The earth, we might say, is no doubt immovable in the midst of the world; the sun and planets only revolve in her service, and the stars are only made for us; man, therefore, is the great object of all nature. What is the intention of all these globes, and of the immensity of heaven thus destined for our use? It is very likely that all space and these globes are peopled with substances, and since we are the favorites of nature, placed in the centre of the universe, and all is made for man, these substances are evidently destined to watch over man.

The first man who believed the thing at all possible would soon find disciples persuaded that it existed. We might then commence by saying, genii perhaps exist, and nobody could affirm the contrary; for where is the impossibility of the air and planets being peopled? We might afterwards say there _are_ genii, and certainly no one could prove that there are not. Soon after, some sages might see these genii, and we should have no right to say to them: "You have not seen them"; as these persons might be honorable, and altogether worthy of credit. One might see the genius of the empire or of his own city; another that of Mars or Saturn; the genii of the four elements might be manifested to several philosophers; more than one sage might see his own genius; all at first might be little more than dreaming, but dreams are the symbols of truth.

It was soon known exactly how these genii were formed. To visit our globe, they must necessarily have wings; they therefore had wings. We know only of bodies; they therefore had bodies, but bodies much finer than ours, since they were genii, and much lighter, because they came from so great a distance. The sages who had the privilege of conversing with the genii inspired others with the hope of enjoying the same happiness. A skeptic would have been ill received, if he had said to them: "I have seen no genius, therefore there are none." They would have replied: "You reason ill; it does not follow that a thing exists not, which is unknown to you. There is no contradiction in the doctrine which inculcates these ethereal powers; no impossibility that they may visit us; they show themselves to our sages, they manifest themselves to us; you are not worthy of seeing genii."

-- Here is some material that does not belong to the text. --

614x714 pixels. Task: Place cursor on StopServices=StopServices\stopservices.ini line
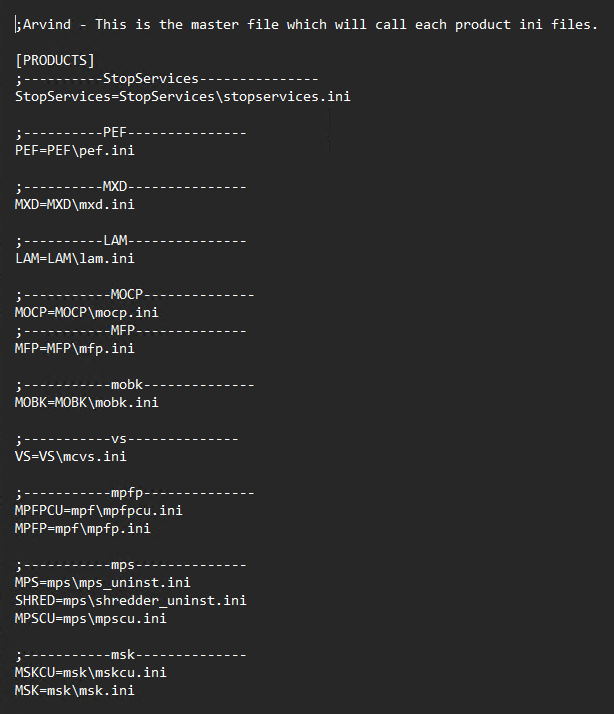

Everything on earth is composed of good and evil; there are therefore incontestably good and bad genii. The Persians had their peris and dives; the Greeks, their demons and cacodæmons; the Latins, _bonos et malos genios_. The good genii are white, and the bad black, except among the negroes, where it is necessarily the reverse. Plato without difficulty admits of a good and evil genius for every individual. The evil genius of Brutus appeared to him, and announced to him his death before the battle of Philippi. Have not grave historians said so? And would not Plutarch have been very injudicious to have assured us of this fact, if it were not true?

Further, consider what a source of feasts, amusements, good tales, and bon mots, originated in the belief of genii!

There were male and female genii. The genii of the ladies were called by the Romans little Junos. They also had the pleasure of seeing their genii grow up. In infancy, they were a kind of Cupid with wings, and when they protected old age, they wore long beards, and even sometimes the forms of serpents. At Rome, there is preserved a marble, on which is represented a serpent under a palm tree, to which are attached two crowns with this inscription: "To the genius of the Augusti"; it was the emblem of immortality.

What demonstrative proof have we at present, that the genii, so universally admitted by so many enlightened nations, are only phantoms of the imagination? All that can be said is reduced to this: "I have never seen a genius, and no one of my acquaintance has ever seen one; Brutus has not written that his genius appeared to him before the battle of Philippi; neither Newton, Locke, nor even Descartes, who gave the reins to his imagination; neither kings nor ministers of state have ever been suspected of communing with their genii; therefore I do not believe a thing of which there is not the least truth. I confess their existence is not impossible; but the possibility is not a proof of the reality. It is possible that there may be satyrs, with little turned-up tails and goats' feet; but I must see several to believe in them; for if I saw but one, I should still doubt their existence."